# My Halloween Website



## Spooky_Girl1980 (Jul 12, 2010)

I got a bored and decided to create a website for my haunt which I have finally officially named the Spooky Hollow Cemetery Yard Haunt. I hope that maybe it will draw in more TOT's. Please check out my site and let me know what you think. Please remember I'm still working on it.

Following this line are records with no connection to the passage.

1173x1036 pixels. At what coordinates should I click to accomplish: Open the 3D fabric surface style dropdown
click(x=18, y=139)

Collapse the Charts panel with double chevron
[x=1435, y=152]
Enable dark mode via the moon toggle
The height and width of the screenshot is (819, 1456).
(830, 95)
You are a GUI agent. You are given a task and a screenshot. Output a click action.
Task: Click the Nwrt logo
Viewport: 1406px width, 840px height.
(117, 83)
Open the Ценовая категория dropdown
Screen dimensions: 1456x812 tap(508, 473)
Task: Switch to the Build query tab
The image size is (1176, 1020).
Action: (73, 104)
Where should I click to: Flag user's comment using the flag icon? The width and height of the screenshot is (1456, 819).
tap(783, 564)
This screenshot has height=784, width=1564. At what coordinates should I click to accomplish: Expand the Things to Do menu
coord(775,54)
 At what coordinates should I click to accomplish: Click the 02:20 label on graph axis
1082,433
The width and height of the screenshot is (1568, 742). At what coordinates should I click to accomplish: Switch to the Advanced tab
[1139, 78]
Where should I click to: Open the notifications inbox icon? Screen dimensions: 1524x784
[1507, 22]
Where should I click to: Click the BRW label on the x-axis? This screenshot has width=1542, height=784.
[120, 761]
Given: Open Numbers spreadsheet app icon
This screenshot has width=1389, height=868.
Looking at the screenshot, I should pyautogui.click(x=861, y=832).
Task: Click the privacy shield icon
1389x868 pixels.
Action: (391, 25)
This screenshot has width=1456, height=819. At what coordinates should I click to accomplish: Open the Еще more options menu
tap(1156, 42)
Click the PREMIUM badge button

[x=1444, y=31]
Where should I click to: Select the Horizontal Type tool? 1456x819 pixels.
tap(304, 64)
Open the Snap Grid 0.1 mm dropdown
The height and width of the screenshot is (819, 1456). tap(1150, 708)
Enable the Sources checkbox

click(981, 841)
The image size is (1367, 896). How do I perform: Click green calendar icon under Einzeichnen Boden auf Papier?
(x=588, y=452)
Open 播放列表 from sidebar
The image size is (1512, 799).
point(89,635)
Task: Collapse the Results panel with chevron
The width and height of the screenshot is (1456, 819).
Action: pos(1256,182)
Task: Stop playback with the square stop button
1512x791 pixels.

https://sites.google.com/site/spookyhollowcemetery/


----------



## 22606 (Aug 11, 2008)

Looks good. Reread the third paragraph of the start page, though


----------



## KATZILLA (Dec 6, 2007)

I'll check it out tonight, thanks for sharing


----------



## grimreaper1962 (Jan 11, 2012)

Looks good Spooky. Why not add a counter to see how many hits you have!!


----------



## Druidess (Sep 2, 2010)

I love it. Great Job! A counter is a great Idea. I bet you will be surprised at the number.


----------



## magnusius (Mar 6, 2011)

Maybe some more pics also! Good idea! Hope it works.


----------



## darkmaster (Apr 29, 2009)

It's looking good. You will have to proof read your first page for errors. You may want to resize your photos, so that they are smaller images when viewing. Not too bad for a work in progress.


----------